Article écrit par Alice Ung
Les entreprises sont confrontées à un paradoxe : comment innover avec des technologies toujours plus puissantes comme l’intelligence artificielle générative, tout en limitant leur empreinte environnementale et en respectant leurs engagements RSE ?
Ces questionnements, au croisement de l’innovation et de la responsabilité, ont été le point de départ de ma thèse professionnelle au MBA DMB : « IA (générative) et numérique responsable : comment peuvent-elles être des leviers dans les stratégies RSE des entreprises ? »
À travers cet article, je souhaite partager les raisons qui m’ont poussée à explorer ce sujet, les principaux enjeux que j’ai identifiés et les axes de réflexion qui ont guidé mes recherches.
Pourquoi s’intéresser à ce sujet ?
Le numérique représente aujourd’hui 4 % des émissions mondiales de gaz à effet de serre, avec une trajectoire de croissance qui pourrait doubler d’ici 2030. L’essor de l’IA générative comme comme ChatGPT accélère l’adoption de nouveaux usages et questionne les limites environnementales et éthiques.
Lors du Sommet mondial de l’IA ou du salon Viva Technology 2025, j’ai constaté combien ces thématiques devenaient centrales dans les stratégies d’innovation.
Mon intérêt est né de ce constat :
👉 L’IA et le numérique responsable ne sont pas des sujets séparés, mais deux leviers qui peuvent – ou doivent – être pensés ensemble.
👉 La capacité des entreprises à articuler ces enjeux conditionnera leur performance, leur attractivité et leur crédibilité.
Quels enjeux soulève cette problématique ?
Au fil de mes lectures, échanges et observations, plusieurs enjeux clés se sont imposés :
1️⃣ L’impact environnemental de l’IA générative
- L’entraînement d’un grand modèle de langage consomme des ressources considérables : GPT-3 aurait nécessité 552 tonnes de CO2, soit l’équivalent de 125 voitures sur un an (UMass Amherst).
- La généralisation de ces usages accentue la pression sur les data centers, déjà pointés dans mon infographie dédiée.
2️⃣ Les attentes des parties prenantes
- Les collaborateurs, les investisseurs et les clients attendent des engagements concrets.

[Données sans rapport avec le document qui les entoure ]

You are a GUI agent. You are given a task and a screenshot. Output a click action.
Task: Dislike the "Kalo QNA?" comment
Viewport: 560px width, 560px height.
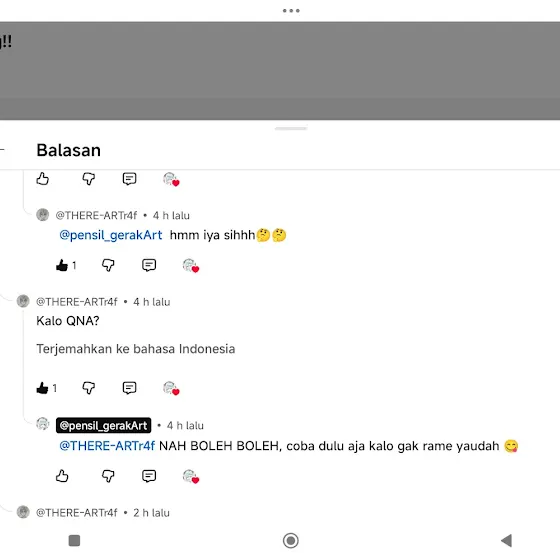click(x=88, y=388)
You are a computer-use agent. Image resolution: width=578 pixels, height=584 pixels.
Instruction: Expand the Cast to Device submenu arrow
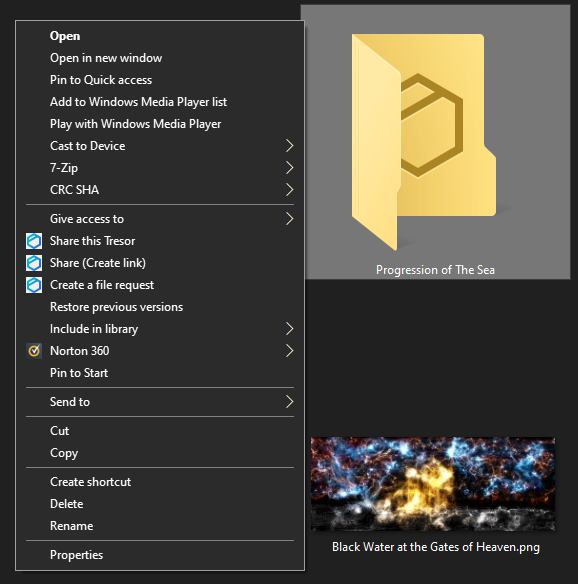[x=289, y=146]
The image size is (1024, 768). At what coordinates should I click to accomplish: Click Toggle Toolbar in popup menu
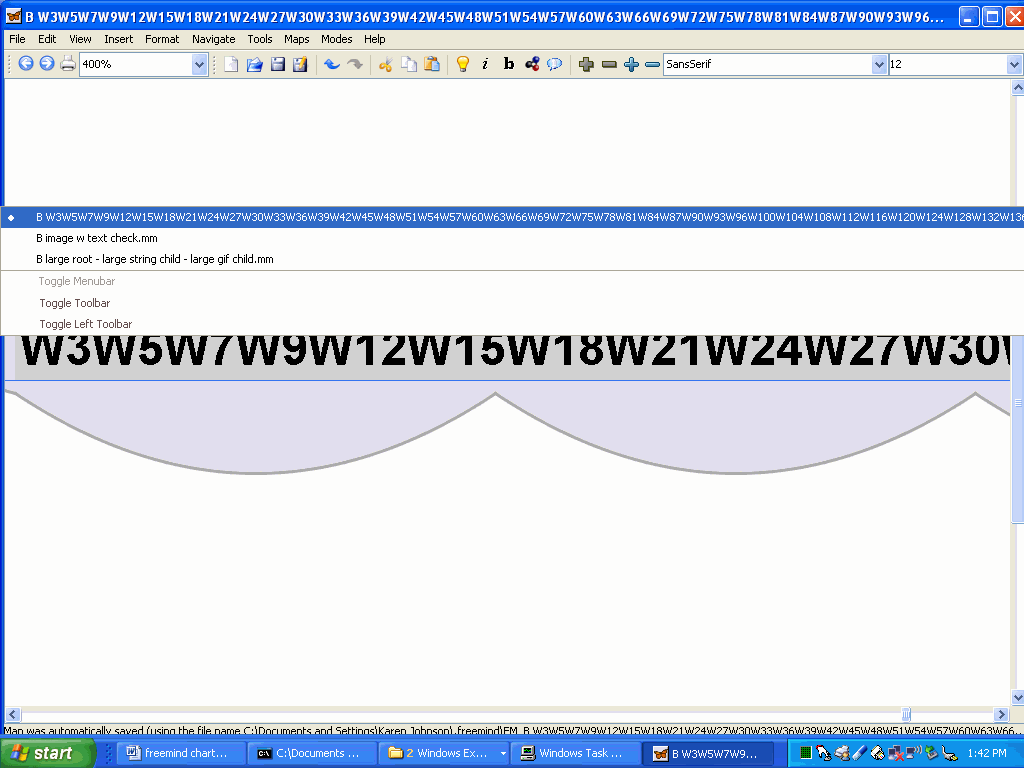[75, 303]
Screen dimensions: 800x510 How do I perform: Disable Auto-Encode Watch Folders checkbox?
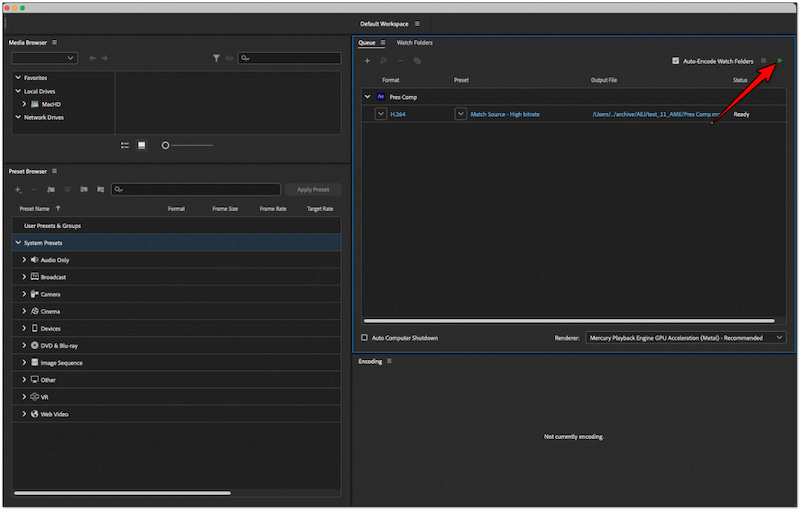click(x=676, y=61)
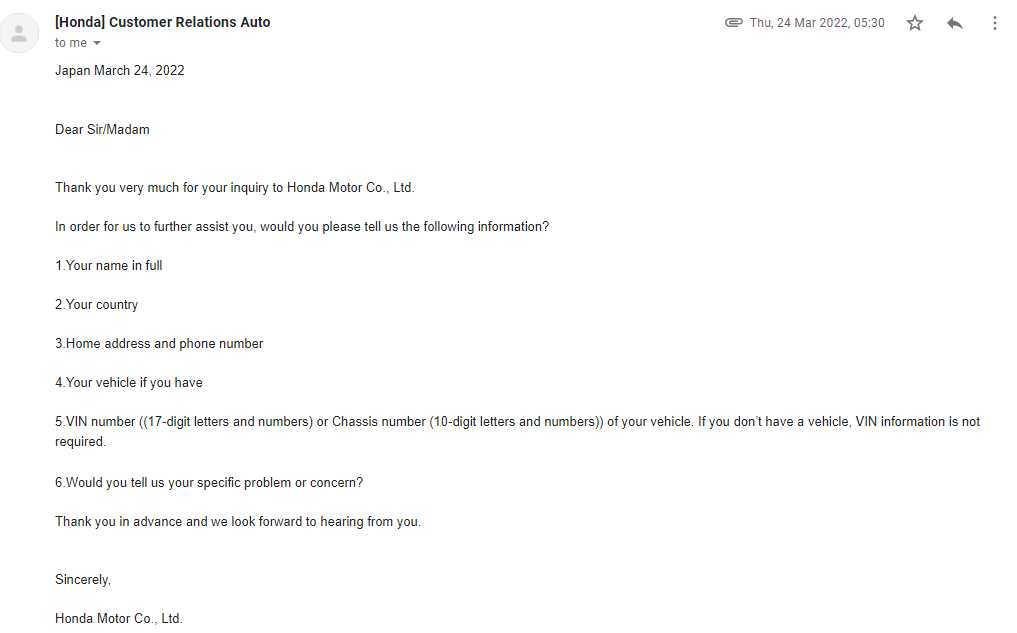Click the '6.Would you tell us your specific problem' line

coord(209,483)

- Selon Capgemini, 61 % des entreprises considèrent le numérique responsable comme un levier d’attractivité employeur.
3️⃣ L’équilibre entre performance et responsabilité
- L’IA peut être un levier de RSE si elle est utilisée pour optimiser les consommations, automatiser les reportings ESG ou développer des services plus sobres.
- Mais elle peut aussi devenir un alibi de modernité s’accompagnant d’un effet rebond.
Ces constats se retrouvent dans plusieurs de mes articles précédents, comme Impact écologique du digital et IA : entre hype, dérives et illusions.
Les principaux axes de ma recherche
Pour explorer cette problématique, j’ai choisi d’articuler mon étude autour de quatre grands axes :
✅ Axe 1 – Les représentations et perceptions
- Comment les décideurs perçoivent-ils les opportunités et les risques ?
- Quels discours émergent autour de la sobriété numérique et de l’IA responsable ?
✅ Axe 2 – Les enjeux éthiques et réglementaires
- Comment concilier innovation et conformité ?
- Quelles sont les attentes portées par les nouvelles réglementations (CSRD, Green IT, etc.) ?
✅ Axe 3 – Les leviers opérationnels
- Quelles pratiques concrètes permettent de réduire l’empreinte numérique ?
- Quelles méthodes d’évaluation et d’éco-conception peuvent accompagner les projets IA ?
✅ Axe 4 – Les perspectives stratégiques
- Peut-on considérer l’IA générative comme un catalyseur des ambitions RSE ?
- Quelles sont les conditions de réussite et les facteurs de risque ?
Ces questions ont guidé mes analyses et les échanges avec des professionnels engagés sur ces sujets.
Pourquoi je partage ces réflexions
Cet article est le dernier d’une série de publications réalisées dans le cadre du MBA DMB, qui m’ont permis de documenter et approfondir ces enjeux sous différents angles :
🔗 Fresque du numérique : agir pour un numérique responsable
🔗 Viva Technology 2025 : entre IA et sustainability
🔗 4 outils pour mesurer votre empreinte numérique
Mon objectif aujourd’hui n’est pas de présenter des résultats définitifs, mais d’inviter à la réflexion et à l’échange.